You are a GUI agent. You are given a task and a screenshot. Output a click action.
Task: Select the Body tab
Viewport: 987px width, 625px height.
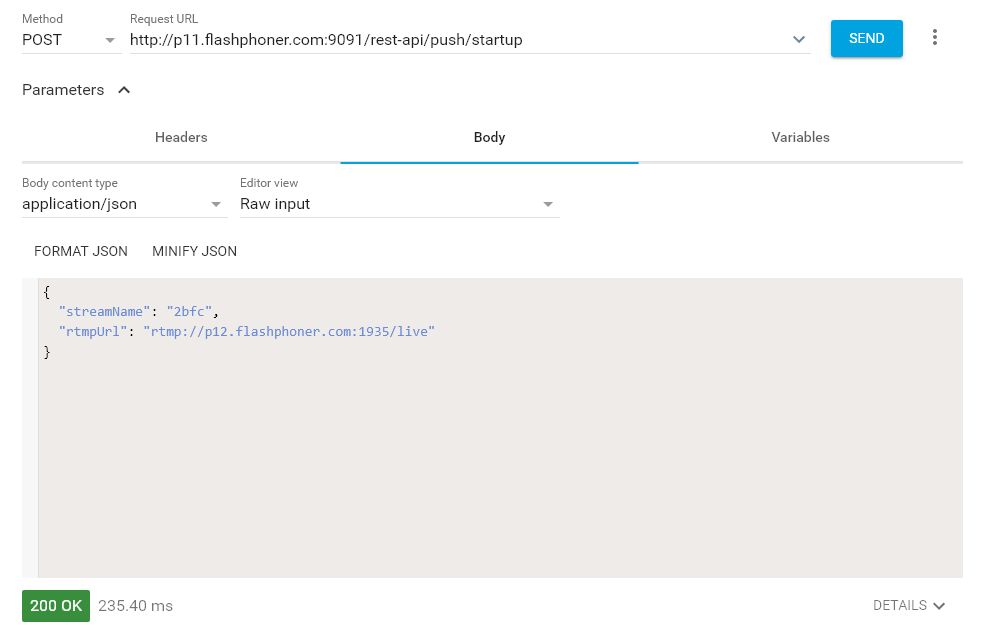click(489, 137)
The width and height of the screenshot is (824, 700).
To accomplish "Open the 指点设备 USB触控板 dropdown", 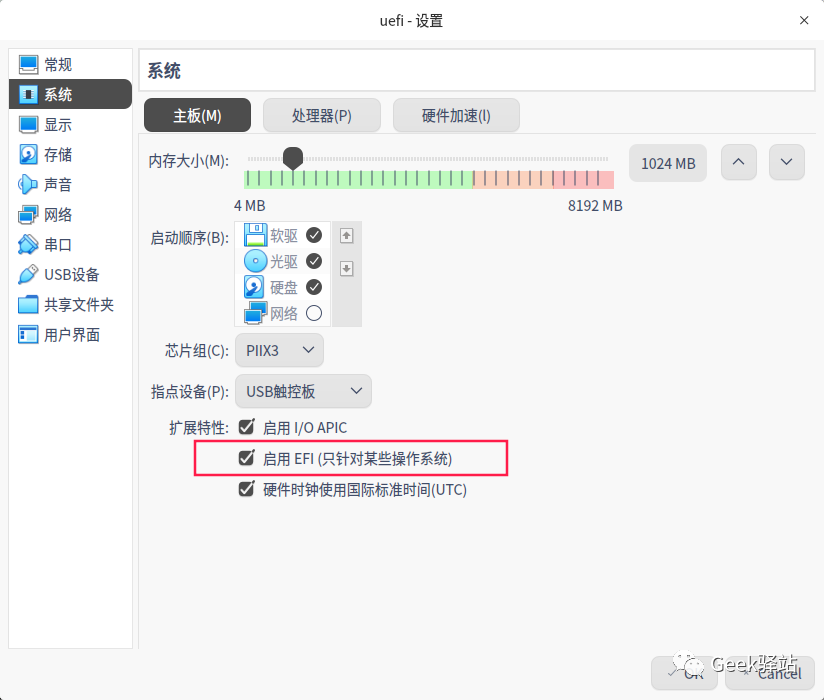I will 303,391.
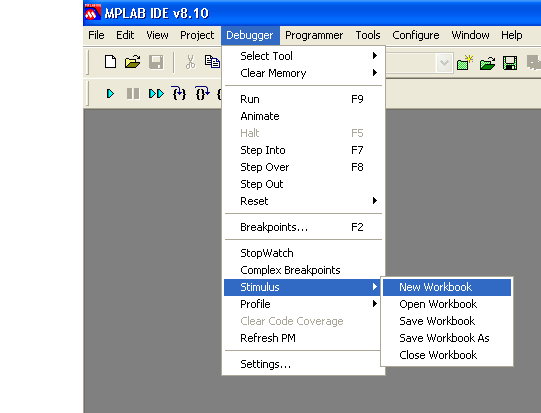Click the Halt pause icon
This screenshot has width=541, height=413.
pyautogui.click(x=133, y=94)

★ ★ ★ ★ ★

__Instructions to follow__.
Word for word, output the lines from the beginning of the listing through the line holding "The width and" and nothing beyond them. Omit the pictures.

__Solved exercise__.
You are a GUI agent. You are given a task and a screenshot. Output a click action.
Task: Select the Body tab
Viewport: 987px width, 625px height.
click(489, 137)
The width and height of the screenshot is (824, 700).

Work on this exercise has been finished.